You of Tender Years
Some Summer Lands (Atlan, volume 4)
By Jane Gaskell
1977’s Some Summer Lands is either the fourth or the fifth book in Jane Gaskell’s Atlan series1. Either way, Some Summer Lands is the final book in the series2.
Cija! As alluring as Helen of Troy, innocent and ignorant, she is fated to be her kingdom’s doom. So far in this series, doom hasn’t arrived.
At least not until this volume.
Cija is for the most part too dim to fully comprehend the significance of the events happening around her. That’s a comfort of sorts. The same cannot be said of Cija’s long-suffering daughter Seka. The offspring of Cija and all-conquering lizardman warlord Zerd, Seka possesses the keen intellect her mother was denied.
Two things prevent Seka from pursuing her own destiny, far from her misadventure-prone mother. The first is that Seka cannot speak. The second, problem is that Seka is still a child during the events of this novel. This fantasy South America is entirely unsafe for little girls.
The young Seka has no choice but to accompany Cija as Cija is abducted yet again and dragged to and fro across war-torn continents.

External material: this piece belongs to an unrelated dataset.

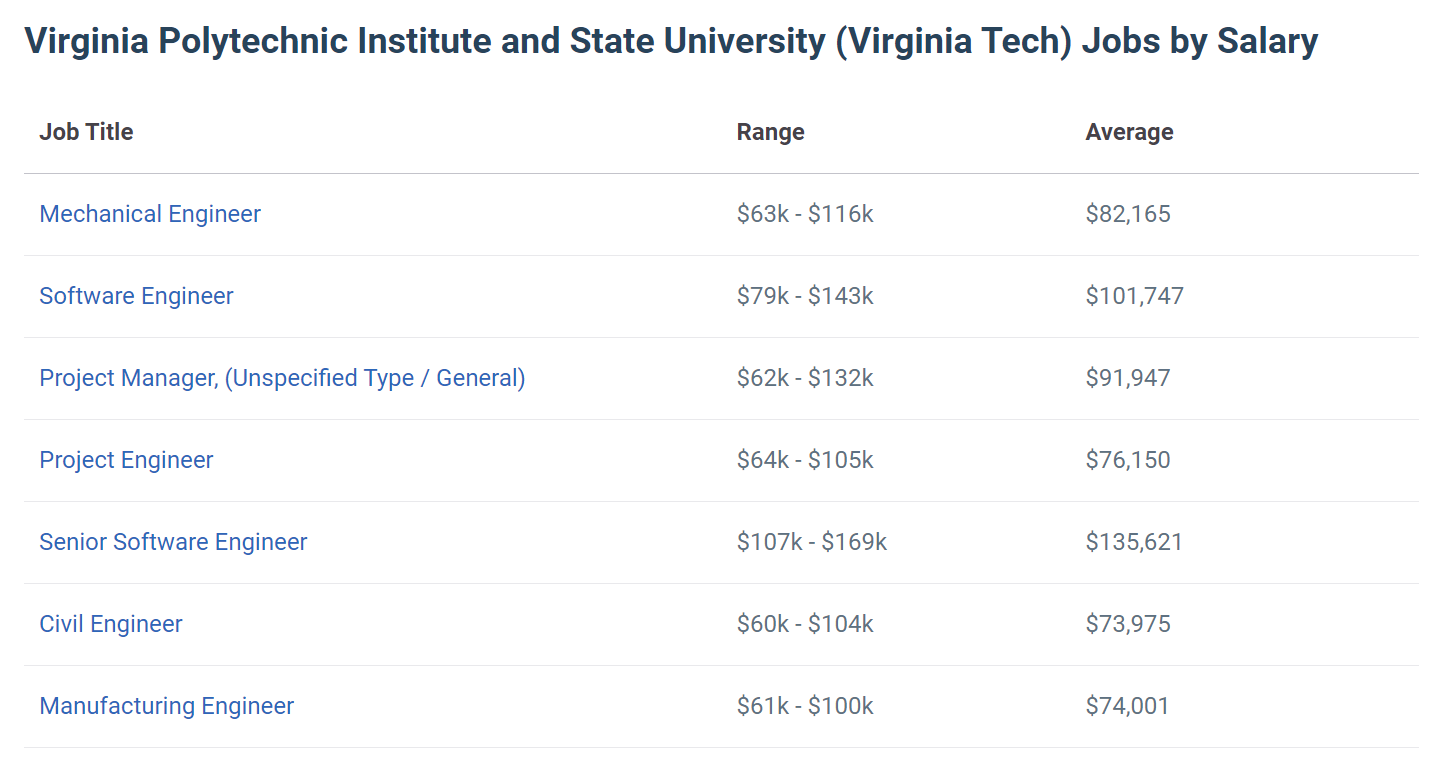Image resolution: width=1432 pixels, height=780 pixels.
Task: Open the Software Engineer job link
Action: [x=136, y=296]
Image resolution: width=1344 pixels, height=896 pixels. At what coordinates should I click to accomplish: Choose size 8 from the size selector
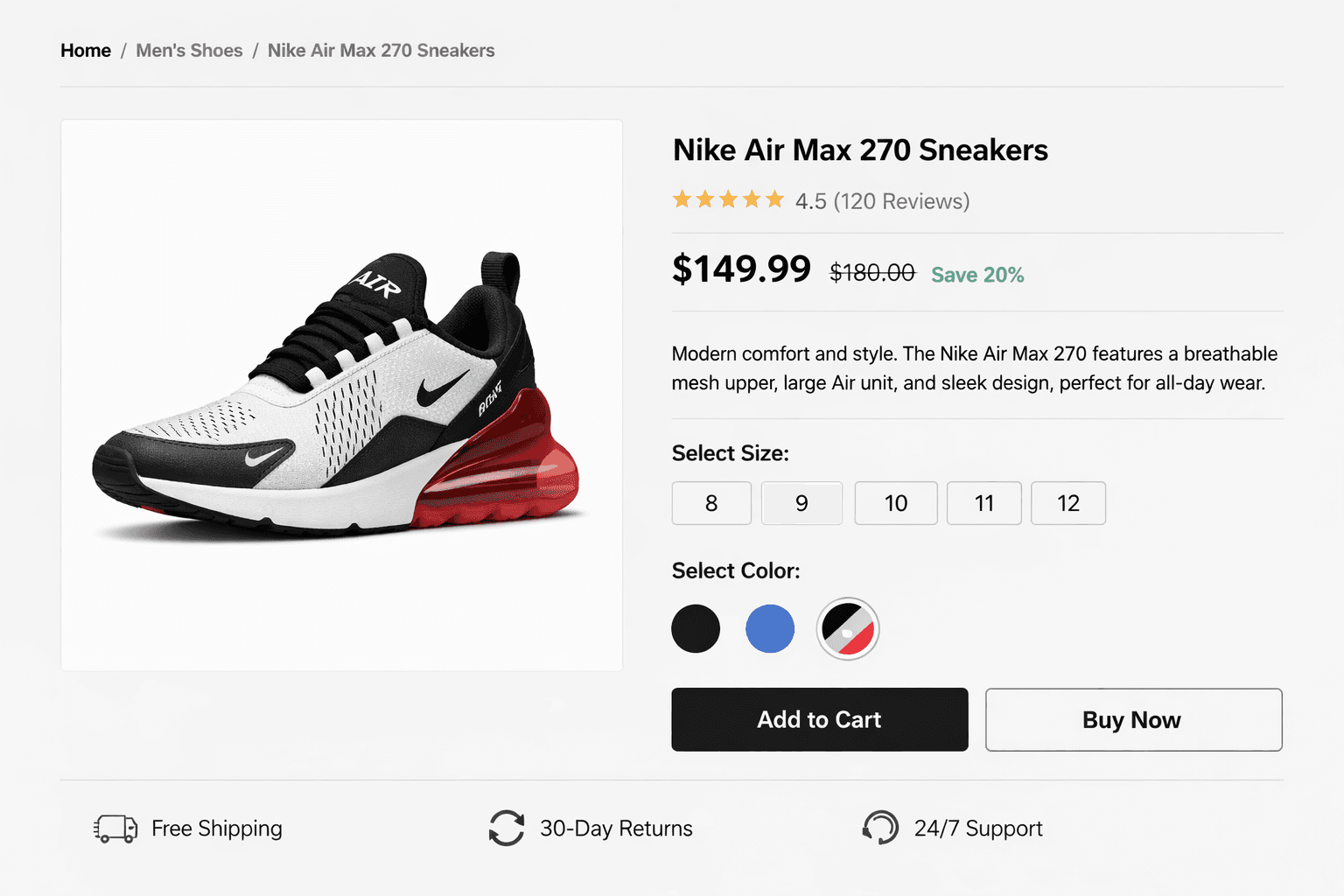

A now adult Seka, writing long after the events in this novel, takes a sarcastic view of her mother’s shortcomings.
The plot may seem to be a series of seemingly random incidents but it’s not. There is a fate—or rather, a FATE!—towards which the ancient lands are hurtling. Ciji is indeed the doom of her kingdom. But which kingdom is Cija’s true kingdom?
~oOo~
I am using the Pocket Books cover because I was unable to find a decent high-resolution scan of the Hodder & Stoughton first edition cover, which I believe is called “hungover barbarian.”
The cosmology of the Atlan books, in which Earth is orbited by a number of moons, each of which is destroyed and then replaced, recalls Horbiger’s Welt-Eis-Lehre (Cosmic Ice Theory), which is of course so well known that I won’t bother you with the details. Did Gaskell arrive at a similar bonkers theory? Or was she drawing on WEL?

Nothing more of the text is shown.